Suit commenced on February 12, 2004 by Complaint and a Motion for a Preliminary and Permanent Injunction. On March 25, 2004, defendants removed to the U.S. District Court, and on May 12, 2004 (after filing two significant Orders), the U.S. District Court remanded back to the Superior Court. On May 13, 2004, an Amended Complaint was served and filed. On May 28, 2004, plaintiffs withdrew their Appeal to the First Circuit and were allowed to serve and file an Amended Third Complaint. In June and July, 2004, discovery occurred with depositions taken of all defendants. Plaintiffs were never deposed. On July 20, 2004, defendants served a Motion for Summary Judgment, and on or about August 5, 2004, defendants served an Amended Statement of Material Facts (App 377-389). On August 9, 2004, by Order dated August 3, 2004, the Superior Court extended plaintiffs time to respond to defendants' Motion for Summary Judgment to September 20, 2004. However, a full evidentiary trial was held on Plaintiffs' Motion for an Injunction on August 20, 23 and 27, 2004. (App 44-172).

By Order of the Superior Court entered on August 31, 2004, and docketed on September 31, 2004, the Court below denied Plaintiffs' Motion seeking an Injunction (App 11-30). This August 31, 2004 Order and the house-keeping Order of December 20, 2004 are the basis for this instant Appeal. On September 15, 2004, plaintiffs served and mailed their Notice of Appeal to the Law Court with supporting papers, appealing the August 31, 2004 Order. However, and never explained and very odd, the Superior Court Clerk's Office did not docket this Notice of Appeal until September 30, 2004 (after again docketing the Order dated August 31, 2004 on September 27, 2004). See, also, Affidavit of Gayle Fitzpatrick dated November 5, 2004.

[RECORD EXTRACTS]
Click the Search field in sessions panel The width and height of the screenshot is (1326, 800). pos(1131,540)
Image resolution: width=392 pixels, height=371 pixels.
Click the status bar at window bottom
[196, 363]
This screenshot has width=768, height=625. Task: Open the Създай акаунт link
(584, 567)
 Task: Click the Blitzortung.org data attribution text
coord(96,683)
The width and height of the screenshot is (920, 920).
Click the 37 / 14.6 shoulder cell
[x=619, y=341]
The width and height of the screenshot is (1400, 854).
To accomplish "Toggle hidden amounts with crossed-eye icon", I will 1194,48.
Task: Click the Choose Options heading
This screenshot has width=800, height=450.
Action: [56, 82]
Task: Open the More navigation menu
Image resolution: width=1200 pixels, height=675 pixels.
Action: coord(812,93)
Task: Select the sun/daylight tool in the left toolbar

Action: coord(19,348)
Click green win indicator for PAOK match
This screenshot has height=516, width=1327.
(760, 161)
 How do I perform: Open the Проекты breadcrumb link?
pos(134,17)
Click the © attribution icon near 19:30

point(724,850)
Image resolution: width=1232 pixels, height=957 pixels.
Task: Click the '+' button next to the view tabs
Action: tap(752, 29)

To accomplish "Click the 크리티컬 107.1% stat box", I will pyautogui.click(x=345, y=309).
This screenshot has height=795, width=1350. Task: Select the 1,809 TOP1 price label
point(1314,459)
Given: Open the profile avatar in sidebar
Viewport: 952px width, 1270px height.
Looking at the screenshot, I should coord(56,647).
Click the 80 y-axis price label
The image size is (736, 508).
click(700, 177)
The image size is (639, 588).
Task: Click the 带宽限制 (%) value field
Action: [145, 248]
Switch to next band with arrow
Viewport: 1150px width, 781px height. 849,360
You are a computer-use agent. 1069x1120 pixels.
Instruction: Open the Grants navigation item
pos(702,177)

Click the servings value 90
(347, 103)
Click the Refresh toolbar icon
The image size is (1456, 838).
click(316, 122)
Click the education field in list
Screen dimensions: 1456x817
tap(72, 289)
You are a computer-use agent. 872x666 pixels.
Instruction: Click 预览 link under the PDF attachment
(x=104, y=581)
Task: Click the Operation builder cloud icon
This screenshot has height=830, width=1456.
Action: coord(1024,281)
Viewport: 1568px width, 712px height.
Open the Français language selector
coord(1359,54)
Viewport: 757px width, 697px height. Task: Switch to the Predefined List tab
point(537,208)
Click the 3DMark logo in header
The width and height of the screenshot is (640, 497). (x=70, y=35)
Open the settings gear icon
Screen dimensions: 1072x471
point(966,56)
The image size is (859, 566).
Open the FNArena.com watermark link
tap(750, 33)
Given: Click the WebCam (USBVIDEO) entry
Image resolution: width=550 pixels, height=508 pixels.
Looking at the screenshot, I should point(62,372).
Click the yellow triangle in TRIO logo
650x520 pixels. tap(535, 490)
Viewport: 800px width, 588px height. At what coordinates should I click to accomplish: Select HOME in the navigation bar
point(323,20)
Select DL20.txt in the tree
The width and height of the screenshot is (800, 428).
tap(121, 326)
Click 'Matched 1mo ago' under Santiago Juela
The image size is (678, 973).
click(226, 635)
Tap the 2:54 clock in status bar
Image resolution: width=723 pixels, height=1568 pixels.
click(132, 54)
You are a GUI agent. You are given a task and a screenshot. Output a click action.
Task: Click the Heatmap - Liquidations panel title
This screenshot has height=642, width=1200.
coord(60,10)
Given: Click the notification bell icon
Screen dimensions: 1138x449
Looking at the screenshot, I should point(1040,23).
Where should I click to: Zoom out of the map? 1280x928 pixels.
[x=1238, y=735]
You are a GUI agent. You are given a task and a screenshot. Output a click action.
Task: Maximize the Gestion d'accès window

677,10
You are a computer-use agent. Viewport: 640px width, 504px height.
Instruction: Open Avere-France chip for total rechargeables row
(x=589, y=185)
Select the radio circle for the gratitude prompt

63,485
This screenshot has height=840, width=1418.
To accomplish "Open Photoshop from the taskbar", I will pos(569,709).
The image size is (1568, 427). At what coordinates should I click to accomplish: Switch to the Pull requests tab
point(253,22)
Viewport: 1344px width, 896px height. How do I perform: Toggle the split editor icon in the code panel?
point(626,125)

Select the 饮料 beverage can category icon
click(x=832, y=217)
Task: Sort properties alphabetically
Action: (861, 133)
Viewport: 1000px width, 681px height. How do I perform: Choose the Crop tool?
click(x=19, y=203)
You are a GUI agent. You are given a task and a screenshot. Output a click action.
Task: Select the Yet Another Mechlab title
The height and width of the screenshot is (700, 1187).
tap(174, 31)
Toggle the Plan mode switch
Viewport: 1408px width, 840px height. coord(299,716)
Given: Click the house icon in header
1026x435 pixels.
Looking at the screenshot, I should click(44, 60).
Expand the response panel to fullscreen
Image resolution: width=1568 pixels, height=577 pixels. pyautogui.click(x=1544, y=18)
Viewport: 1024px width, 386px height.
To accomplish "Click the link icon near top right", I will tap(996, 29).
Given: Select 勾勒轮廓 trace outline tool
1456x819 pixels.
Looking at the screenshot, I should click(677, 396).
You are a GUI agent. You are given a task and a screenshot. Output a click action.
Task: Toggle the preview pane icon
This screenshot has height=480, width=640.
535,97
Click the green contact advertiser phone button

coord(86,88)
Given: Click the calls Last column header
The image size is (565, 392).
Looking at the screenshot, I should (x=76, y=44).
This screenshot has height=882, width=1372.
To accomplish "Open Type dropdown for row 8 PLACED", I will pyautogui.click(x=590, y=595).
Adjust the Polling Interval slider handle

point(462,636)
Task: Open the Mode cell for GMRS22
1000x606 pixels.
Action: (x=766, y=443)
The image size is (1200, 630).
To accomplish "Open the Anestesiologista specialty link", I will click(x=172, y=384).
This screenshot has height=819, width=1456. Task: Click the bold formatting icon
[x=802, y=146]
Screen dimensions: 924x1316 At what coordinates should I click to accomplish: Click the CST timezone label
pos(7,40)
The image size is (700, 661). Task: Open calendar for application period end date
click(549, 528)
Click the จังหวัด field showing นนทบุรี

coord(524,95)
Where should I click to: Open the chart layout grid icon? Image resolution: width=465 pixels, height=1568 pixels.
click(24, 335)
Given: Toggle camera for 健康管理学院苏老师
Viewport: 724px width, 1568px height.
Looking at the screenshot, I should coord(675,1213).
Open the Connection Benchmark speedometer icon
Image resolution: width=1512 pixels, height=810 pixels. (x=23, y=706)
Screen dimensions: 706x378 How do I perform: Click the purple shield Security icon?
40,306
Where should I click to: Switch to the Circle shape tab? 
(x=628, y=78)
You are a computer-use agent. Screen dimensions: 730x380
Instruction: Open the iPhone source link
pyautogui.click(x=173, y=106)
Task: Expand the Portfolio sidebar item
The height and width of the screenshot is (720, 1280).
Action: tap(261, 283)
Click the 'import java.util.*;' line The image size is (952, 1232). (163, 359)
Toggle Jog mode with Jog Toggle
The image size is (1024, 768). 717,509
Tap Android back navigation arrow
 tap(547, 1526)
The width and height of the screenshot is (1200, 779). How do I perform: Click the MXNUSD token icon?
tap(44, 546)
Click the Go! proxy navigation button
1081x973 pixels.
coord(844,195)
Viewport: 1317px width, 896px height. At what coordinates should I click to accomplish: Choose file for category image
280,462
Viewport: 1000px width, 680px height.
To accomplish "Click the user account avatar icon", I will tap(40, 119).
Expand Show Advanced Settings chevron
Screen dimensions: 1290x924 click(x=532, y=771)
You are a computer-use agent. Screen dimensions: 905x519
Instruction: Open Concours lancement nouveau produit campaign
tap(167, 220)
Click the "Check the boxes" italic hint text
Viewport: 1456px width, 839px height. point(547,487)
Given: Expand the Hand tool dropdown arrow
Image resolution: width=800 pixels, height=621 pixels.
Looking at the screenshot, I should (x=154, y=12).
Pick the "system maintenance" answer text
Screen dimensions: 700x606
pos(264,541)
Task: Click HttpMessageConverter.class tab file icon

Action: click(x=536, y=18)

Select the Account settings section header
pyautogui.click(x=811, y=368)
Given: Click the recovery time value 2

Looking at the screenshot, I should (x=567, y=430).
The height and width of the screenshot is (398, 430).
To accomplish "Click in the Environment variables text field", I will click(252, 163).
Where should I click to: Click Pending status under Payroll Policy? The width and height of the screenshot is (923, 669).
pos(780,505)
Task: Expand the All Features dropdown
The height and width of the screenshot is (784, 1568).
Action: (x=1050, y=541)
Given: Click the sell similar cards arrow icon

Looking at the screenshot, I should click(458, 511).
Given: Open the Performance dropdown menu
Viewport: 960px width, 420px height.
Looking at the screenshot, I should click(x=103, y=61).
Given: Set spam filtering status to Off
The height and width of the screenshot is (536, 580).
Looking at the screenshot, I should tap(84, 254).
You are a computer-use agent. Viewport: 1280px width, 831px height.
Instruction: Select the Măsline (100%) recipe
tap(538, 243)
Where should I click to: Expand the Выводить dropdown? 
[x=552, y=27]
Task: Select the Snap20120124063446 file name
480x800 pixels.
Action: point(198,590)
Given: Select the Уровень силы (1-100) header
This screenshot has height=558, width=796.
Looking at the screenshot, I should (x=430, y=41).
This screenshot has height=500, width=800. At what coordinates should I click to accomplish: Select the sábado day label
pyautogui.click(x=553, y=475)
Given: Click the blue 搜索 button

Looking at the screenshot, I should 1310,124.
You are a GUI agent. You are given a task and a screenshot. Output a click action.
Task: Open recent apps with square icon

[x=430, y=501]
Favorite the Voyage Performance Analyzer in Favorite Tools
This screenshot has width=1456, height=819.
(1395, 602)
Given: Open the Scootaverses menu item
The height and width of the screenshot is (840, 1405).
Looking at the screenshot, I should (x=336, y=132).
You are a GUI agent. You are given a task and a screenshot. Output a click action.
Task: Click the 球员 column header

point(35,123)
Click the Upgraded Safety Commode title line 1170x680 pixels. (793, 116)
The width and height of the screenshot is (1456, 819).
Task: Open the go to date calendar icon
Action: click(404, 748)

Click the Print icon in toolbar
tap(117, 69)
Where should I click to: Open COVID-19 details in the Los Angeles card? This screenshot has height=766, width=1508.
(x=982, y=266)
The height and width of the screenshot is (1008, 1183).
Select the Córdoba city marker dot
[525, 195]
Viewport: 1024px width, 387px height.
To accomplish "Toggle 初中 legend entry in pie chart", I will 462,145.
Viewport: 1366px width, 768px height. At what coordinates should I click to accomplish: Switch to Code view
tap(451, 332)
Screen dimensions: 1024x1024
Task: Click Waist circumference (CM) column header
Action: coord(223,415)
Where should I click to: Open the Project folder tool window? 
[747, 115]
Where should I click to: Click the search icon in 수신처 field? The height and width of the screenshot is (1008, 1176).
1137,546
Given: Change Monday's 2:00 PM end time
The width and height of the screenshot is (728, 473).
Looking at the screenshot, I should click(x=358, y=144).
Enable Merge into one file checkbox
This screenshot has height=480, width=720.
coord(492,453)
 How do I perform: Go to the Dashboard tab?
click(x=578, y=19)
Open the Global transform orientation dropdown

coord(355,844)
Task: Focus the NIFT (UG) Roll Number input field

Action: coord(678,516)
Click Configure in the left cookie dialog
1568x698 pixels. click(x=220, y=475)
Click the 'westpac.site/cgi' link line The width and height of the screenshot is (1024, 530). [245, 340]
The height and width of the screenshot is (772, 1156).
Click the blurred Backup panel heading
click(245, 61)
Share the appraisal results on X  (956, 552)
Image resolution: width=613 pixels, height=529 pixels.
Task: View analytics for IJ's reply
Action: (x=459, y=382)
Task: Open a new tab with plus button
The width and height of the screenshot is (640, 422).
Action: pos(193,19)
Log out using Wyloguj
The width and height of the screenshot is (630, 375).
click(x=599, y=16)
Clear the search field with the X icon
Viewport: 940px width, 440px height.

[DIRECTIVE A]
In the case history above, on which dates was the full evidentiary trial on the plaintiffs' motion for an injunction held?
[DIRECTIVE B]
From the case history above, extract the passage starting with "By Order of" and going on through "November 5, 2004.".
[DIRECTIVE C]
Continue the case history above from where it stops.

[REPLY A]
August 20, 23 and 27, 2004.

[REPLY B]
By Order of the Superior Court entered on August 31, 2004, and docketed on September 31, 2004, the Court below denied Plaintiffs' Motion seeking an Injunction (App 11-30). This August 31, 2004 Order and the house-keeping Order of December 20, 2004 are the basis for this instant Appeal. On September 15, 2004, plaintiffs served and mailed their Notice of Appeal to the Law Court with supporting papers, appealing the August 31, 2004 Order. However, and never explained and very odd, the Superior Court Clerk's Office did not docket this Notice of Appeal until September 30, 2004 (after again docketing the Order dated August 31, 2004 on September 27, 2004). See, also, Affidavit of Gayle Fitzpatrick dated November 5, 2004.

[REPLY C]
On October 13, 2004 (after previously filing with the Law Court on October 12, 2004), plaintiffs' served and filed a Motion to Extend time for Appeal, which was granted. By Order of the Superior Court dated and docketed on December 20, 2004 (App 31 & 32), the Court below granted Summary Judgment to defendants on Counts I, II, and III of the Amended Complaint, and stated, in part:

The parties agree that the underlying facts, issues and arguments raised by the defendants' Motion for Summary Judgment are the same as those generated by the plaintiffs' prior claims for Preliminary and Permanent Injunctive relief. See Order on Motion for Preliminary and Permanent Injunction (August 31, 2004).

In essence, plaintiffs now Appeal, and seek a reversal of the October 31, 2004 Order below on Counts I, II and III of the Complaint alleging discrimination towards Jan based on 5 MRSA § 4601 (freedom from discrimination in education), 5 MRSA § 4592 (freedom from discrimination in denial of public accommodation) and Art. 1, § 6-A Maine Constitution (freedom from discrimination in violation of due process, and equal protection). Counts IV and V of the Amended Complaint seeking money damages alleging emotional distress have been withdrawn by plaintiffs.

Defendants' three affirmative defenses contained within their Answer (App 42 & 43) alleging failure to exhaust administrative remedies, a bar pursuant to the Maine Tort Claims Act and immunity were not argued nor briefed below and are deemed abandoned. Maine's Special Education Regulations (App 330-334, Defendants' Exhibit 3) were held to be inapplicable by the Court below, and ruled that the Regulations only applied to in-school students "getting a free education" (App 162, Hearing 3, P. 197, L. 18-25; P. 198, L. 1-22) and agreed as not applicable by defendants' attorney. (App 168, Hearing 3, P.221, L. 18-22).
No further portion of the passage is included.